Task to carry out — Transcribe, word for word and without additions, each line below from the one containing "Click the magenta patch in white band" through the one containing "The width and", both ends included.

Exercise input —

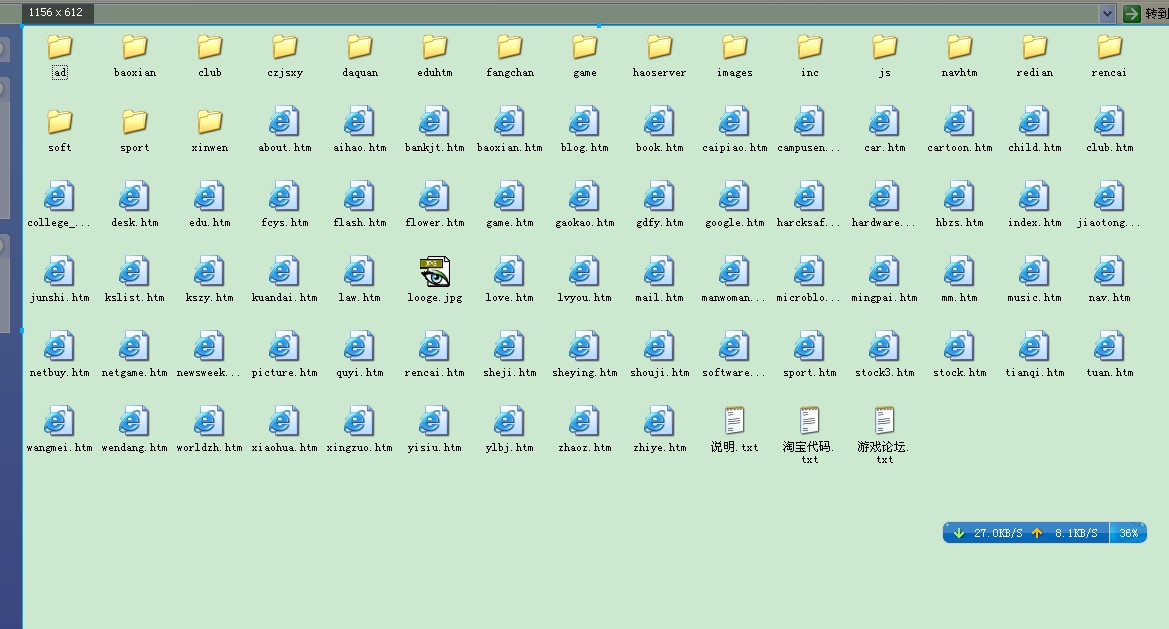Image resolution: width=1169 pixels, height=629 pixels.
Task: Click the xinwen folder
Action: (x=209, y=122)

...

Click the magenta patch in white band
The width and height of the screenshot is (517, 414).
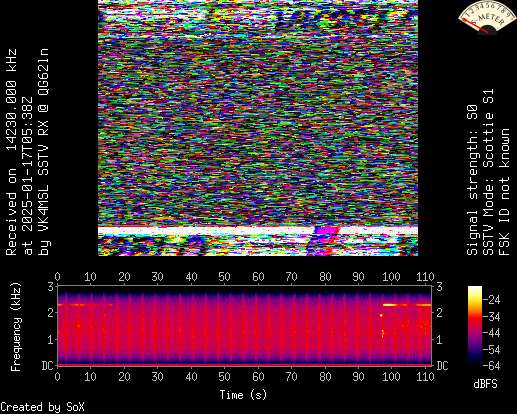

Solution for this exercise —
Click the magenta patch in white band
The width and height of the screenshot is (517, 414).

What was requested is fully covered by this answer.